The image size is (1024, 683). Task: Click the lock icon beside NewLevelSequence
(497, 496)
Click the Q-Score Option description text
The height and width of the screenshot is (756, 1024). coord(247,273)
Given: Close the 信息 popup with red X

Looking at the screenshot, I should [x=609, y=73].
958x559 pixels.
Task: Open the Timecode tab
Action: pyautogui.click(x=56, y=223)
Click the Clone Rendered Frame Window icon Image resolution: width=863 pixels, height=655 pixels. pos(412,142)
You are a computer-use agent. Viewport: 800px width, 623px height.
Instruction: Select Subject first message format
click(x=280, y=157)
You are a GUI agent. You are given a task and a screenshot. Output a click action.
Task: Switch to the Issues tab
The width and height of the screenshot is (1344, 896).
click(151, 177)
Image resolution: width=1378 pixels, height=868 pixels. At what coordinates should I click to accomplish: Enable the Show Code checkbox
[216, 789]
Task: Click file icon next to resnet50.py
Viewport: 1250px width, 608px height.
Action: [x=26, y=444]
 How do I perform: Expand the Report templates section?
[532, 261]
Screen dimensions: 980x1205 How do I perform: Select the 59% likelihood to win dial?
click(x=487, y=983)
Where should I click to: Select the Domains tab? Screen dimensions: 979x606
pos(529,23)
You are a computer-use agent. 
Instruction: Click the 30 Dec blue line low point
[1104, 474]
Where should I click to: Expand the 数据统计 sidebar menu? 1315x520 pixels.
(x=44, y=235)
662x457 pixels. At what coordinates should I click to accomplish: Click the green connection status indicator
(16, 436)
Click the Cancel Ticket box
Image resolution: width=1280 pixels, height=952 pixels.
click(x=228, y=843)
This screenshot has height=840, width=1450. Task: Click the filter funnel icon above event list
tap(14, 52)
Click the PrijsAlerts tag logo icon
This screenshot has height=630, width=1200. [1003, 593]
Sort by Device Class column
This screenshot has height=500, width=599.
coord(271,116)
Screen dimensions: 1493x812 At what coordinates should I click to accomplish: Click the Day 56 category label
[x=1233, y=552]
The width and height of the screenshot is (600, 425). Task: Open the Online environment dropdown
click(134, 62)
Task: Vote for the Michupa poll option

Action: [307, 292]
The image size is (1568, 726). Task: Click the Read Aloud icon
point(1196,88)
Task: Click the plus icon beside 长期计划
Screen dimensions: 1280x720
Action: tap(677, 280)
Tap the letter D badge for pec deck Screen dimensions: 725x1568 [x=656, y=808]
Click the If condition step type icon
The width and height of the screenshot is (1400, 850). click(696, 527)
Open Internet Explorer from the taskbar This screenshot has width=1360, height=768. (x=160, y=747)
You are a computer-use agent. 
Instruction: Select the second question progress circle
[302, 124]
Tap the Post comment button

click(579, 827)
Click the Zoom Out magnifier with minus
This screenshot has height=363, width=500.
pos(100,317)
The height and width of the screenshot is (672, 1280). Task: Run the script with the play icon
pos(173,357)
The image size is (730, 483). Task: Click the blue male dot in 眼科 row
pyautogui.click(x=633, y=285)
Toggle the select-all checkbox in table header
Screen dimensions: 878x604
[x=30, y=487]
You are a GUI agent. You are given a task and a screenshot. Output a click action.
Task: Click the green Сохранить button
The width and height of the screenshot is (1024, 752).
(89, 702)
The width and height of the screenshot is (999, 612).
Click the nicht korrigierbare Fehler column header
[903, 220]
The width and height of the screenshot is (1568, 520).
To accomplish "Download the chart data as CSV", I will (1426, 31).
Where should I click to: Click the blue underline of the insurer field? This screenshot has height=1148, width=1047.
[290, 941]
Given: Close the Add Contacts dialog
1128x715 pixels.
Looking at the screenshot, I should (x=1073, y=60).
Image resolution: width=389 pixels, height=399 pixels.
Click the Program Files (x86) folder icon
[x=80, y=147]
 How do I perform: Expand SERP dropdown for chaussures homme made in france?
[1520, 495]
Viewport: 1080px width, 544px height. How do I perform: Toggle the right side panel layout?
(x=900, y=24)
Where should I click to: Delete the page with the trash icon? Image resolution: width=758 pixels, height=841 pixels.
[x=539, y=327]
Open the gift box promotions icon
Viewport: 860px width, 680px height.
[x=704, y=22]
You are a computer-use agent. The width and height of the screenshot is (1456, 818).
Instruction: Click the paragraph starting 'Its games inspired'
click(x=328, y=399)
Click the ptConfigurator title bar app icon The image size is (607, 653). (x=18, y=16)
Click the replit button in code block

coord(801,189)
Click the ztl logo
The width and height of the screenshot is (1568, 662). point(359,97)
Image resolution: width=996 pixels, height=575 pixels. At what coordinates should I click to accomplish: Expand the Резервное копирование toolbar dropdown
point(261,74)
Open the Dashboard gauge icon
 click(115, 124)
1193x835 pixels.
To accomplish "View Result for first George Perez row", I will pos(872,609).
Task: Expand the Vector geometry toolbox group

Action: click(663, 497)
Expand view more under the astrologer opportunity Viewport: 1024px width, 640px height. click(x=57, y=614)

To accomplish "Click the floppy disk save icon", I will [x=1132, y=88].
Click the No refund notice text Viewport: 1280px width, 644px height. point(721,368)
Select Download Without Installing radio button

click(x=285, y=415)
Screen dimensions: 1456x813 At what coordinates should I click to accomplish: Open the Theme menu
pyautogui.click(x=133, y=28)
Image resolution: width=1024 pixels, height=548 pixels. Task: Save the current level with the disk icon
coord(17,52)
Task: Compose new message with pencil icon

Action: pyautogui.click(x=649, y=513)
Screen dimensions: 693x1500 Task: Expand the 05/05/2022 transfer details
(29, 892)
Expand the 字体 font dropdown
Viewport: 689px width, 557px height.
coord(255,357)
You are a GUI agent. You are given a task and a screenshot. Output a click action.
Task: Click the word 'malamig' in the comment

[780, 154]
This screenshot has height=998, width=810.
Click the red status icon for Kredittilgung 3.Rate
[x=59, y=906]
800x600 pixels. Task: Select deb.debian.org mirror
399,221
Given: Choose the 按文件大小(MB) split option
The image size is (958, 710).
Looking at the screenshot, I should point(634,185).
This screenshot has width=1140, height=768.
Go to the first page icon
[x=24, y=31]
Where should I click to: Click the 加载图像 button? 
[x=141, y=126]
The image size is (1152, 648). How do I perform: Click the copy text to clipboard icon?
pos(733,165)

========================================

• **Aim of the task**: Among the entries above, the lines between the ones containing "Instruction: Select Subject" and "Task: Click the plus icon beside 长期计划", inclusive, are to be transcribed exactly. No other line is to be given.

• **Exercise answer**:
Instruction: Select Subject first message format
click(x=280, y=157)
You are a GUI agent. You are given a task and a screenshot. Output a click action.
Task: Switch to the Issues tab
The width and height of the screenshot is (1344, 896).
click(151, 177)
Image resolution: width=1378 pixels, height=868 pixels. At what coordinates should I click to accomplish: Enable the Show Code checkbox
[216, 789]
Task: Click file icon next to resnet50.py
Viewport: 1250px width, 608px height.
Action: [x=26, y=444]
 How do I perform: Expand the Report templates section?
[532, 261]
Screen dimensions: 980x1205 How do I perform: Select the 59% likelihood to win dial?
click(x=487, y=983)
Where should I click to: Select the Domains tab? Screen dimensions: 979x606
pos(529,23)
You are a computer-use agent. 
Instruction: Click the 30 Dec blue line low point
[1104, 474]
Where should I click to: Expand the 数据统计 sidebar menu? 1315x520 pixels.
(x=44, y=235)
662x457 pixels. At what coordinates should I click to accomplish: Click the green connection status indicator
(16, 436)
Click the Cancel Ticket box
Image resolution: width=1280 pixels, height=952 pixels.
click(x=228, y=843)
This screenshot has height=840, width=1450. Task: Click the filter funnel icon above event list
tap(14, 52)
Click the PrijsAlerts tag logo icon
This screenshot has height=630, width=1200. [1003, 593]
Sort by Device Class column
This screenshot has height=500, width=599.
coord(271,116)
Screen dimensions: 1493x812 At what coordinates should I click to accomplish: Click the Day 56 category label
[x=1233, y=552]
The width and height of the screenshot is (600, 425). Task: Open the Online environment dropdown
click(134, 62)
Task: Vote for the Michupa poll option

Action: [307, 292]
The image size is (1568, 726). Task: Click the Read Aloud icon
point(1196,88)
Task: Click the plus icon beside 长期计划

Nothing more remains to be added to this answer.